It is not unthinkable to infer that these two disciples had also been at that Last Supper with Jesus. For so long we have let Leonardo di Vinci’s painting of the Last Supper inform our theology about those who attended. We know that others were present because someone(s) had to prepare and serve the meal. It is reasonable to think that other disciples and family members would have also been present.

It was at that Last Supper with those gathered with Him that Jesus took bread and broke it and gave it to his disciples. Now, in the home of Cleopas and Simon, Jesus takes bread and blesses it and breaks it and gives it to them. At that moment the realization of Who this is that is with them dawns upon them. Jesus, no longer bound by time and place, disappears from their presence.

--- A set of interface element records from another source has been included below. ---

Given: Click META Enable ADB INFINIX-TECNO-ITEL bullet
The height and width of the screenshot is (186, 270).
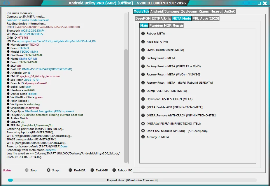Looking at the screenshot, I should [x=143, y=107].
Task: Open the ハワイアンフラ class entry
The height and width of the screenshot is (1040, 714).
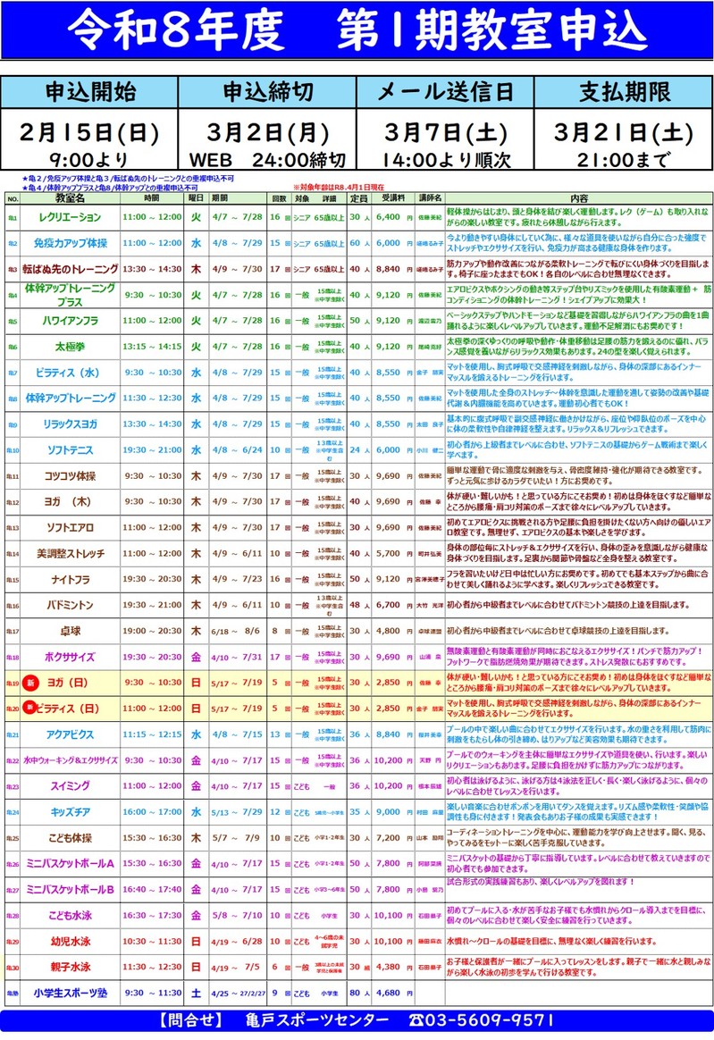Action: coord(71,321)
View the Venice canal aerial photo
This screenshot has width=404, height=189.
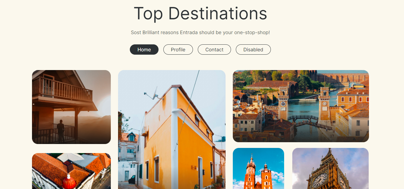(301, 106)
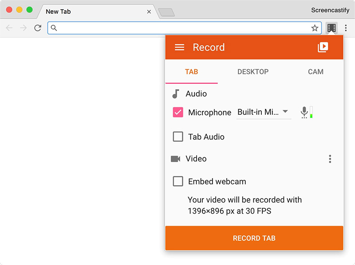355x265 pixels.
Task: Collapse the Built-in Mic device list
Action: 286,112
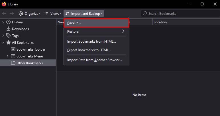220x116 pixels.
Task: Click the History clock icon
Action: click(x=9, y=22)
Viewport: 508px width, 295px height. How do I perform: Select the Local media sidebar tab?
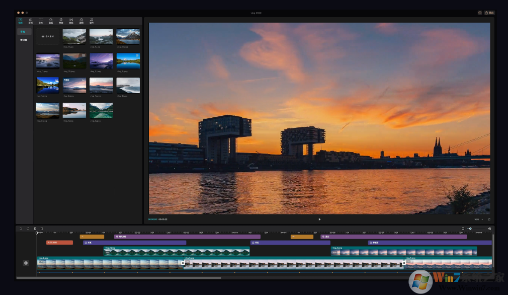(x=23, y=32)
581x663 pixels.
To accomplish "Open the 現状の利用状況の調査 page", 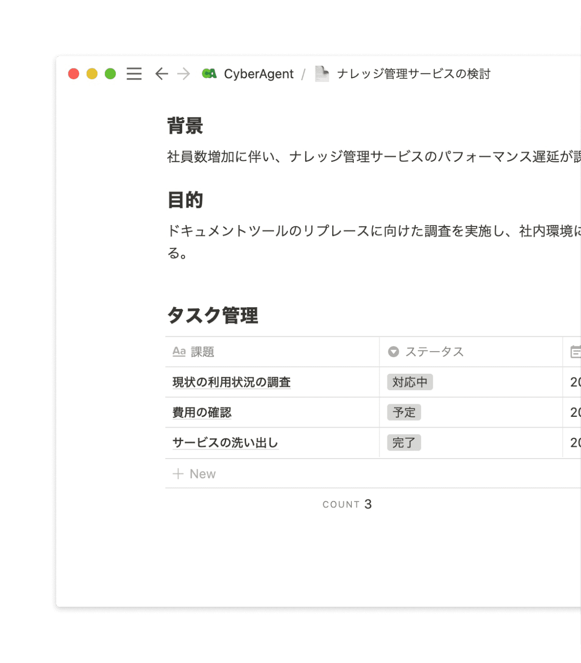I will tap(231, 382).
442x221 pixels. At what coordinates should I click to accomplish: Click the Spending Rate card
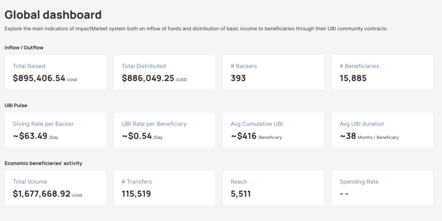click(x=382, y=188)
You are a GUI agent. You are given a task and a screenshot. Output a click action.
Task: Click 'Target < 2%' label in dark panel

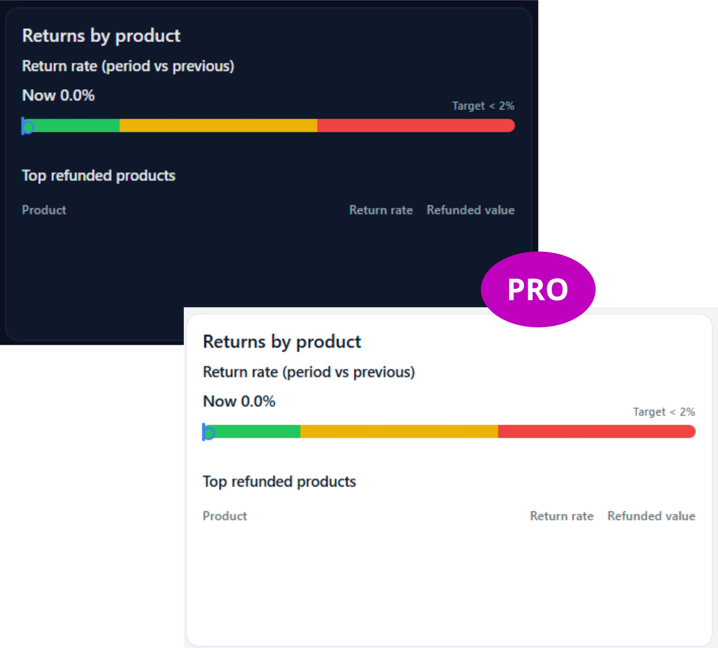pos(483,106)
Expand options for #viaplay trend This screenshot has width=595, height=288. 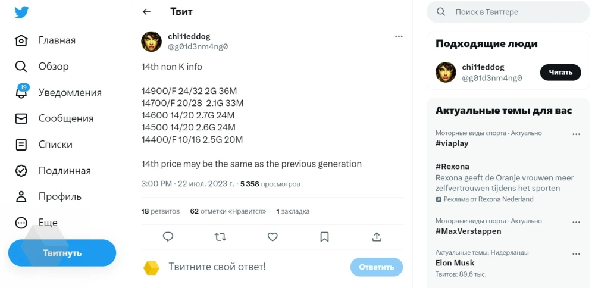click(576, 134)
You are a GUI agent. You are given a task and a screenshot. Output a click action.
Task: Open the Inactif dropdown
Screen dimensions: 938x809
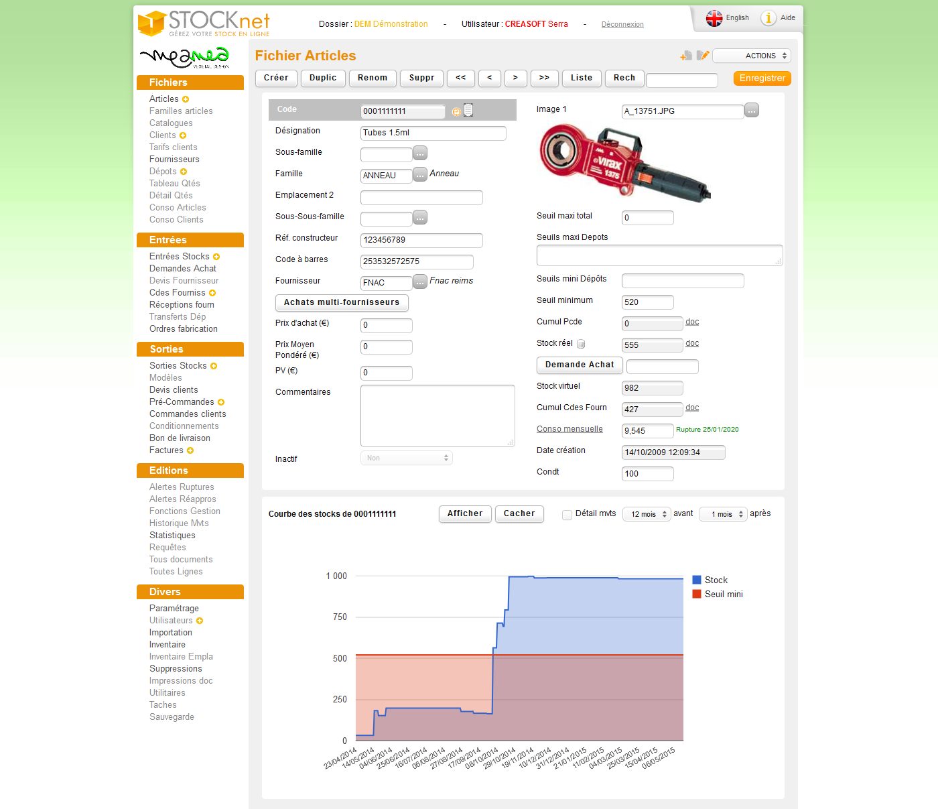point(407,458)
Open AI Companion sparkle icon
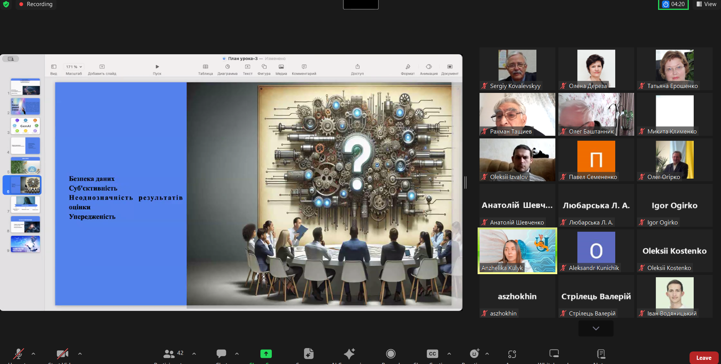This screenshot has width=721, height=364. (349, 354)
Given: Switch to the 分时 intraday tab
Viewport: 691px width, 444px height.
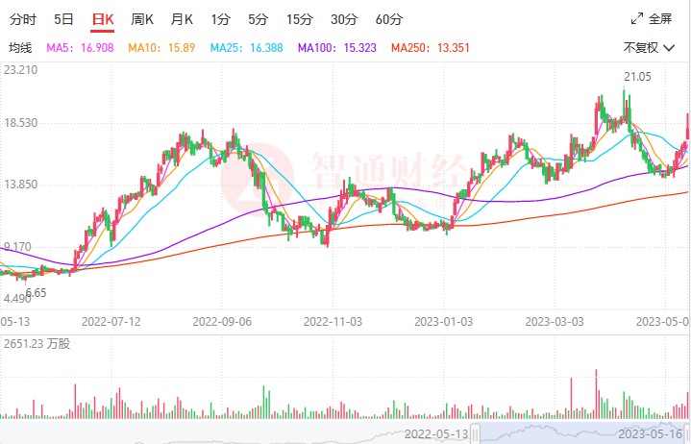Looking at the screenshot, I should point(23,19).
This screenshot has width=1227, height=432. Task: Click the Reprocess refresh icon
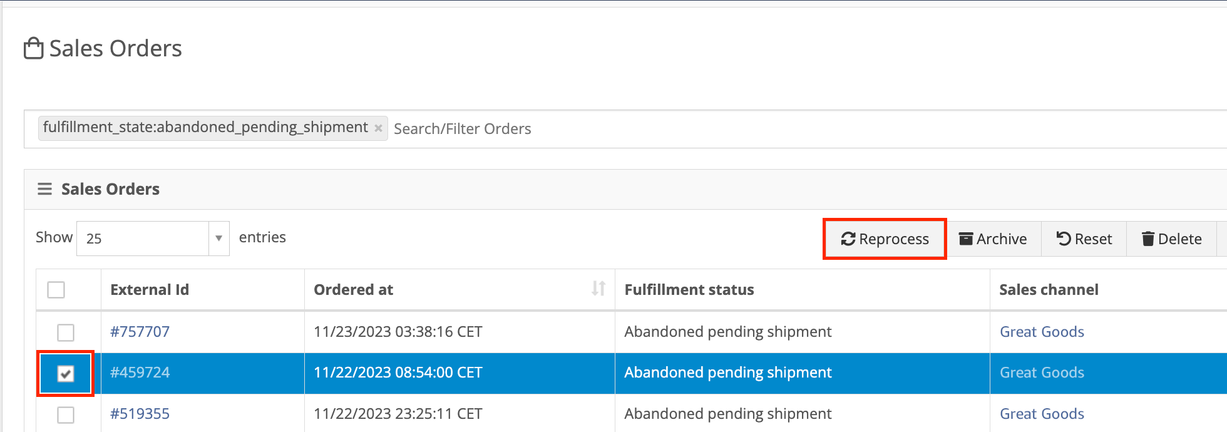pos(848,239)
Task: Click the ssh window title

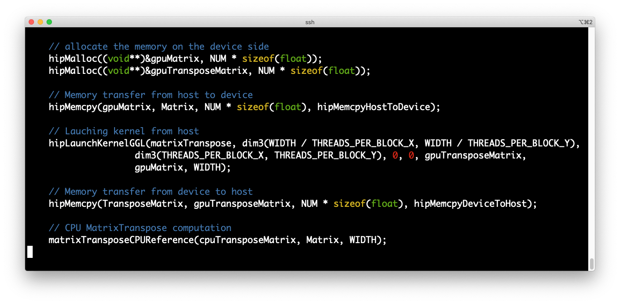Action: [x=310, y=22]
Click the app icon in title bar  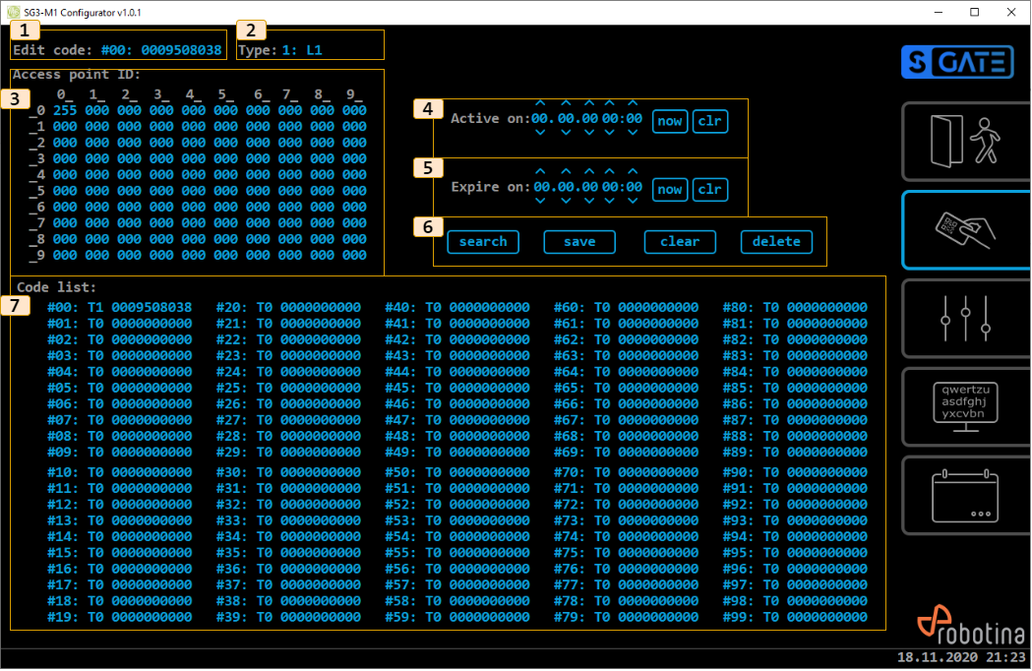[x=12, y=12]

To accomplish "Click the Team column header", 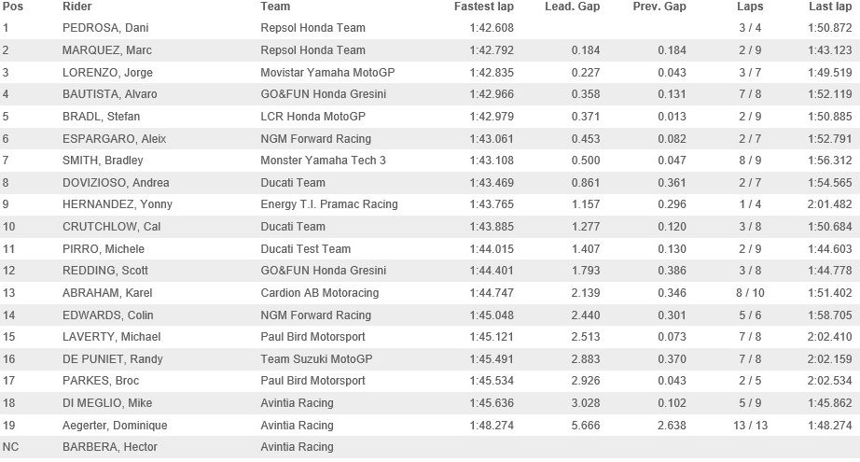I will [x=275, y=7].
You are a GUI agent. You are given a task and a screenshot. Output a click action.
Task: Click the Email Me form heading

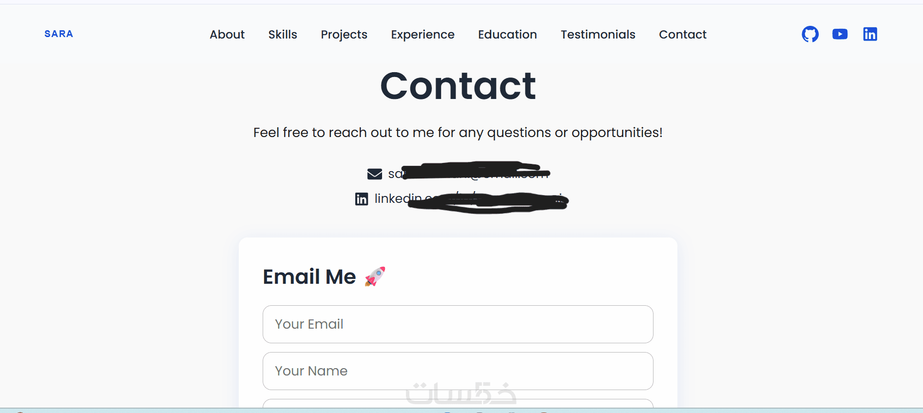(309, 276)
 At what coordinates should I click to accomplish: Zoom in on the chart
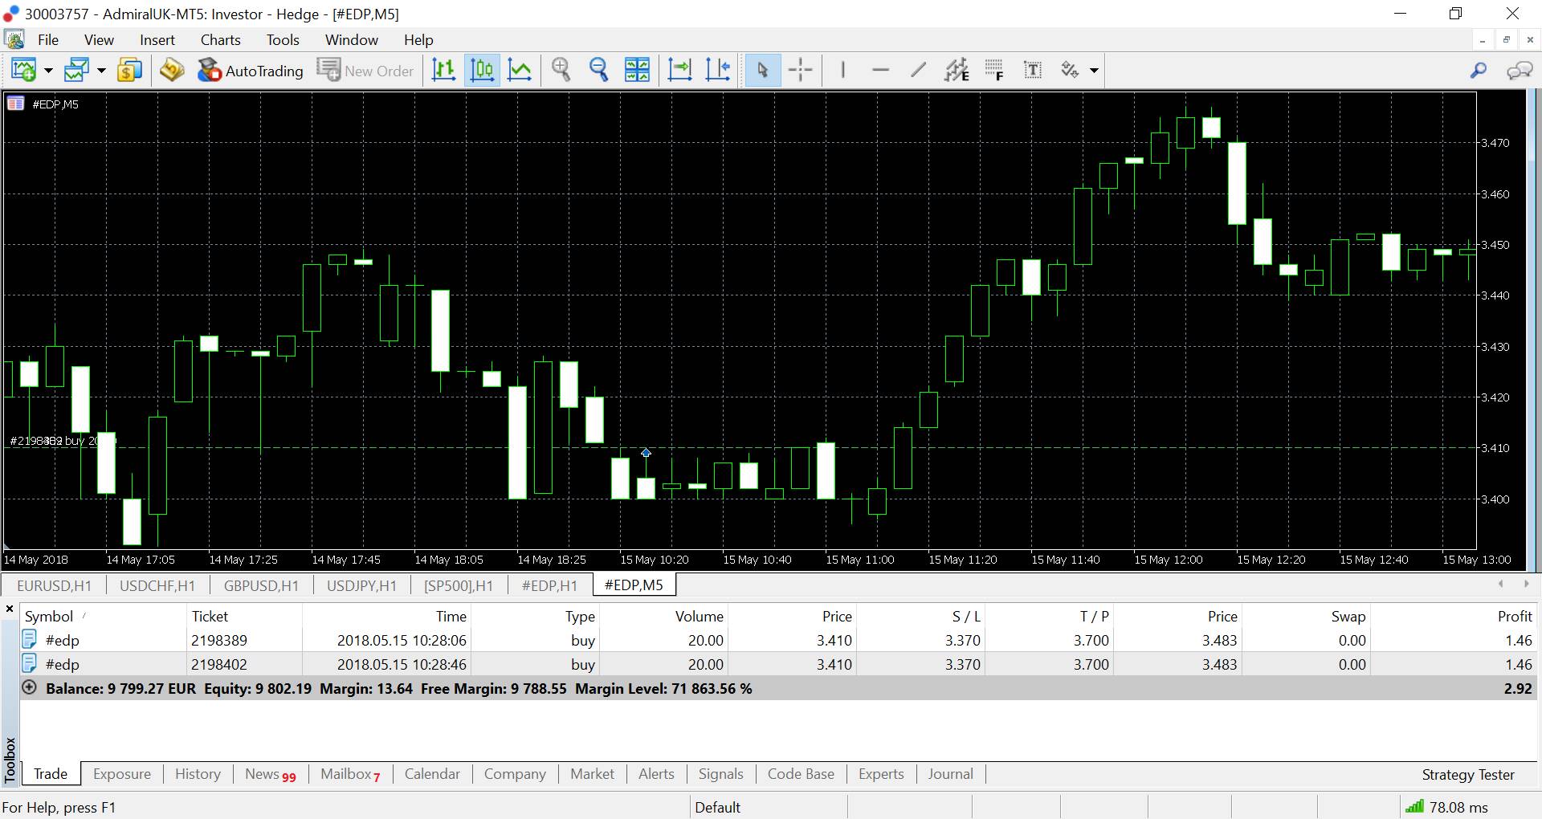561,71
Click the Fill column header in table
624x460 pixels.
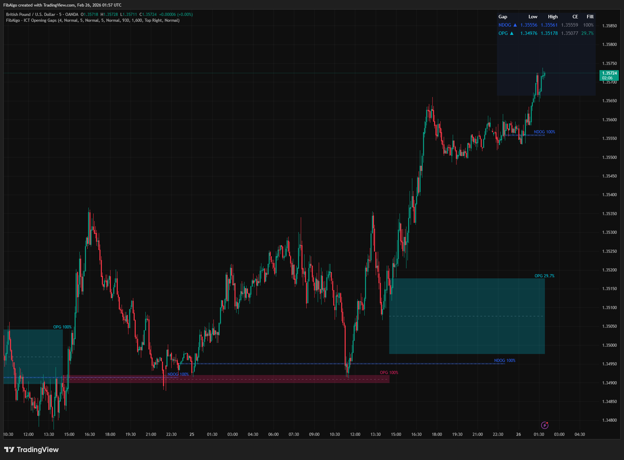tap(590, 17)
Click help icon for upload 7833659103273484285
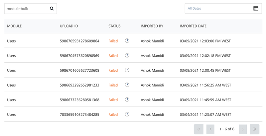This screenshot has height=136, width=266. (x=127, y=114)
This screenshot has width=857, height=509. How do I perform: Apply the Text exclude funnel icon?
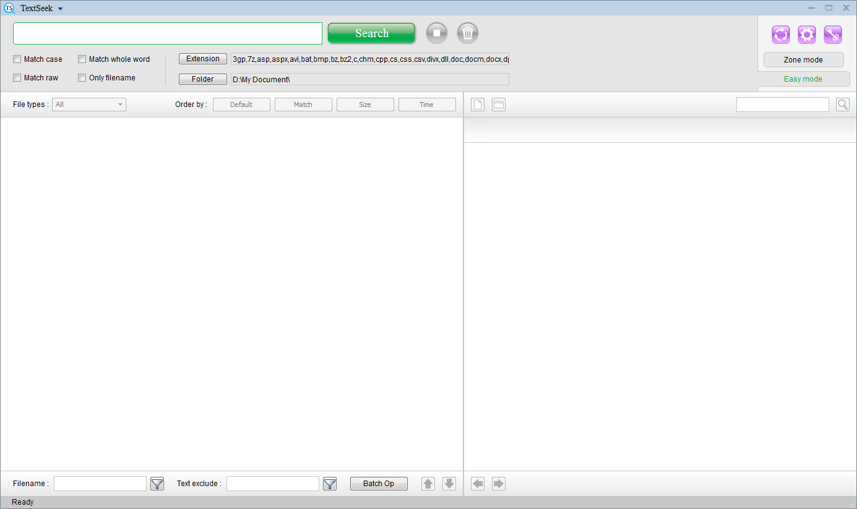(x=330, y=484)
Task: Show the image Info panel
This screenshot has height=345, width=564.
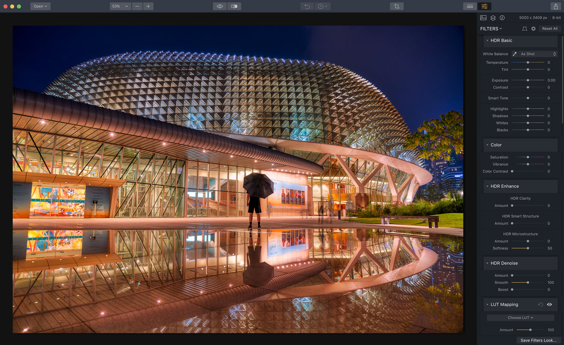Action: click(x=503, y=18)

He is alive! He has been in their presence! He has made Himself known to them!

There’s only one thing to do. Even though the hour is late, they must immediately go back to Jerusalem and tell the disciples and the others gathered with them this astounding news.

Jesus still comes to journey with us in our everyday life. He still comes us to teach us about Himself and about his care for us.

  • We may be simply on our life journey;
  • we may be deeply involved at work;
  • we may be simply involved in the ordinary activities that every day holds.

We sometimes do not understand his teachings any better than those original disciples, but it is Jesus himself who says to those disciples, and to us, “It is to your advantage that I go away, back to heaven, for when I go away, I will send the Helper, the Holy Spirit, to be with you wherever you are.” (John 16:7) “There will be no limits to my presence. There will be no time or place constraints to my presence with you.”

Today is the Second Sunday of Easter. It is a day meant for assurance that even though the Risen Christ may not be physically with us, He is ever present to be our Helper. What do you need from Him today? Tell Him. He hears and answers. It was for each of us that He died and rose again. He continues to invite us to follow Him.